It's not easy seeing green.
Did she get superpowers?
Going to the eye doctor can be a hassle and a pain. It's not just the routine issues and inconveniences that come along when making a doctor appointment, but sometimes the various devices being used to check your eyes' health feel invasive and uncomfortable. But at least at the end of the appointment, most of us don't look like we're turning into The Incredible Hulk. That wasn't the case for one Irish woman.
Photographer Margerita B. Wargola was just going in for a routine eye exam at the hospital but ended up leaving with her eyes a shocking, bright neon green.
At the doctor's office, the nurse practitioner was prepping Wargola for a test with a machine that Wargola had experienced before. Before the test started, Wargola presumed the nurse had dropped some saline into her eyes, as they were feeling dry. After she blinked, everything went yellow.
Wargola and the nurse initially panicked. Neither knew what was going on as Wargola suddenly had yellow vision and radioactive-looking green eyes. After the initial shock, both realized the issue: the nurse forgot to ask Wargola to remove her contact lenses before putting contrast drops in her eyes for the exam.
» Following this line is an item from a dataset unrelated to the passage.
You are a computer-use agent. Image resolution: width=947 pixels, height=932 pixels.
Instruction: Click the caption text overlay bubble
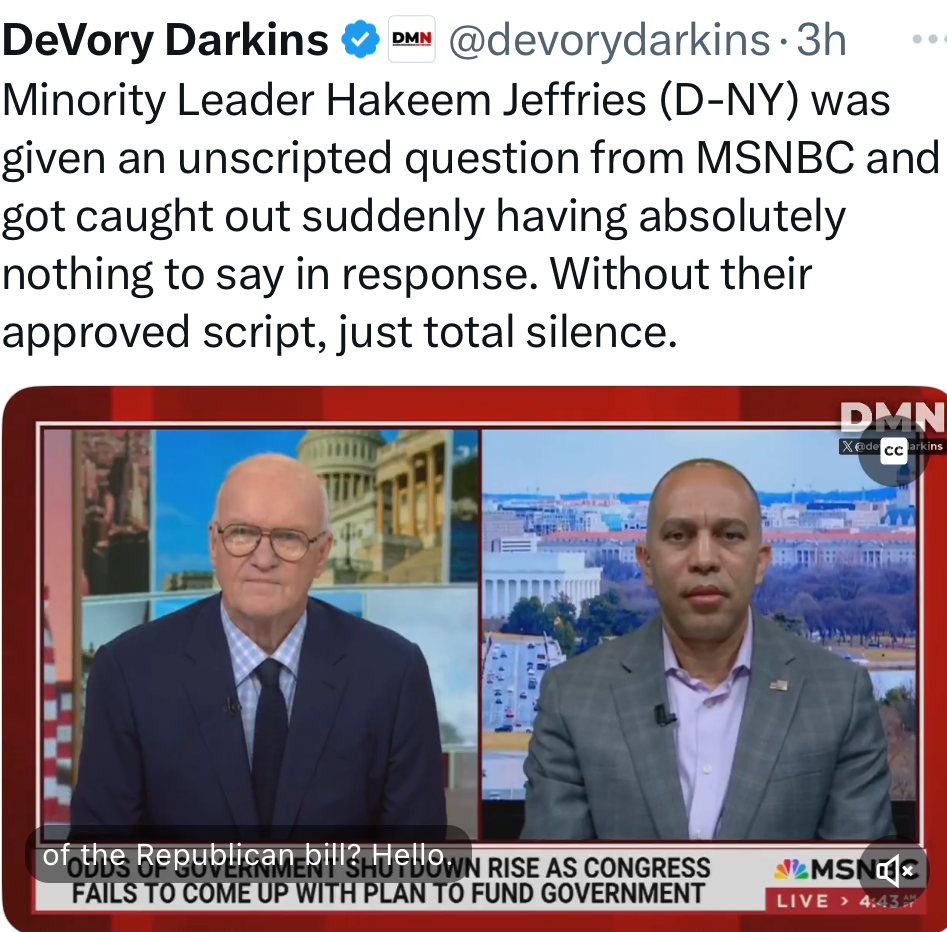(248, 855)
Wargola and the nurse quickly removed the lenses from her eyes and washed them thoroughly with saline. Fortunately, Wargola's eyes were unharmed. Unfortunately, her contacts were permanently stained and she didn't bring a spare pair.
- YouTube youtube.com
Since she has poor vision, Wargola was forced to drive herself home after the eye exam wearing the neon-green contact lenses that make her look like a member of the Green Lantern Corps. She couldn't help but laugh at her predicament and recorded a video explaining it all on social media. Since then, her video has sparked a couple Reddit threads and collected a bunch of comments on Instagram:
“But the REAL question is: do you now have X-Ray vision?”
“You can just say you're a superhero.”
“I would make a few stops on the way home just to freak some people out!”
“I would have lived it up! Grab a coffee, do grocery shopping, walk around a shopping center.”
“This one would pair well with that girl who ate something with turmeric with her invisalign on and walked around Paris smiling at people with seemingly BRIGHT YELLOW TEETH.”
“I would save those for fancy special occasions! WOW!”
“Every time I'd stop I'd turn slowly and stare at the person in the car next to me.”
“Keep them. Tell people what to do. They’ll do your bidding.”
In a follow-up Instagram video, Wargola showed her followers that she was safe at home with normal eyes, showing that the damaged contact lenses were so stained that they turned the saline solution in her contacts case into a bright Gatorade yellow. She wasn't mad at the nurse and, in fact, plans on keeping the lenses to wear on St. Patrick's Day or some other special occasion.
While no harm was done and a good laugh was had, it's still best for doctors, nurses, and patients alike to double-check and ask or tell if contact lenses are being worn before each eye test. If not, there might be more than ultra-green eyes to worry about.